AIM OF THE TASK >>
When you return the entries, keep every word and mark exactly as it is.

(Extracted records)
#####
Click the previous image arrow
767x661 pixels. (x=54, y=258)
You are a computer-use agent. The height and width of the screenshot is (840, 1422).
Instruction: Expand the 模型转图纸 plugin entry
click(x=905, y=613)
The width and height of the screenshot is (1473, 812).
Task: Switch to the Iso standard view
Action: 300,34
#####
RESPONSE TO THE TASK >>
Click the previous image arrow
767x661 pixels. (x=54, y=258)
You are a computer-use agent. The height and width of the screenshot is (840, 1422).
Instruction: Expand the 模型转图纸 plugin entry
click(x=905, y=613)
The width and height of the screenshot is (1473, 812).
Task: Switch to the Iso standard view
Action: 300,34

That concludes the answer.